Does VR training transfer to real helicopters?

Max and Fabi discuss the central question: can VR helicopter simulator training carry over to real flight? Fabi describes an experiment where 33 students with no helicopter experience trained private-pilot exercises in a Robinson R22 VR simulator environment. After an average of about 10.5 hours, they could perform core PPL maneuvers in the simulator and were then evaluated flying those same maneuvers in a real helicopter. The takeaway isn’t that VR replaces aircraft time. It’s that VR can accelerate early learning, increase safe repetition, and reduce real-world exposure during the highest-risk phase of skill acquisition.

Why simulators can be safer and more efficient than aircraft time

They also explore why simulator time can be more efficient for certain objectives. In the real helicopter, repetition includes overhead: repositioning, climbing back to altitude, resetting the scenario, and dealing with weather, traffic, and airspace constraints. In a simulator, an instructor can reset instantly and run the maneuver again—creating more repetitions per hour, faster learning cycles, and a safer environment for trying, failing, correcting, and repeating.

That “repeatability” matters for procedures, emergency checklists, cockpit flows, and decision-making under time pressure—areas where pilots benefit from many repetitions and immediate feedback. From a safety standpoint, moving these reps into a realistic simulator reduces exposure while still building proficiency.

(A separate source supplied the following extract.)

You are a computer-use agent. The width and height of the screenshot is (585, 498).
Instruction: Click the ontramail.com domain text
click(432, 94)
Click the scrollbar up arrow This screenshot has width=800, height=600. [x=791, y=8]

Loft Twin and standardized instruction

One of the most distinctive concepts in this episode is Loft Twin, which aims to standardize training. Fabi explains that Loft Twin can record an instructor’s complete session—not just a video, but the full training dataset: control inputs, aircraft response, simulator motion, voice coaching, and pilot movement. That session becomes replayable so another pilot can effectively “train with” a digital version of the instructor.

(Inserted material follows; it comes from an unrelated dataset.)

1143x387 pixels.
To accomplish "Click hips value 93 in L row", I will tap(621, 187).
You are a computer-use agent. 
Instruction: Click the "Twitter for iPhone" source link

Max digs into the practical question: can the pilot feel what the instructor did on the controls? Fabi explains that because control inputs and motion are replayed, the pilot can experience the timing and movements, supporting muscle memory and consistent technique. For operators, the implication is significant: a chief pilot can define a standard lesson once and distribute the same technique across fleets and bases, reducing drift and variation between instructors.

Cockpit interaction in virtual reality

VR training is only useful if cockpit interaction is practical. In a headset, pilots can’t naturally see their real hands and body, which can turn training into something “game-like” unless it’s engineered well. Fabi describes Loft’s work in body tracking and interaction so pilots can practice switchology, hand placement, and flows in a way that supports real cockpit habits. Combined with a training environment designed for serious instruction, the goal is a simulator that builds correct technique and decision-making—not just familiarity.

Loft Home, Apple Vision Pro, and the broader ecosystem

Finally, the discussion expands to Loft’s broader training ecosystem, including the idea of procedural practice beyond the simulator bay. Loft Home, using Apple Vision Pro, is positioned as a way to rehearse procedures and flows in virtual reality at home, then step into a higher-fidelity training environment better prepared. Fabi also discusses Loft’s helicopter platform lineup, including configurations aligned with aircraft such as the Robinson R22 and Airbus H125, plus broader development work that supports more advanced training needs.

The episode frames virtual reality helicopter simulator training as a safety tool: it increases the number of high-quality repetitions, reduces risk during training, and creates the possibility of more standardized instruction—without relying solely on scarce aircraft time or perfect conditions.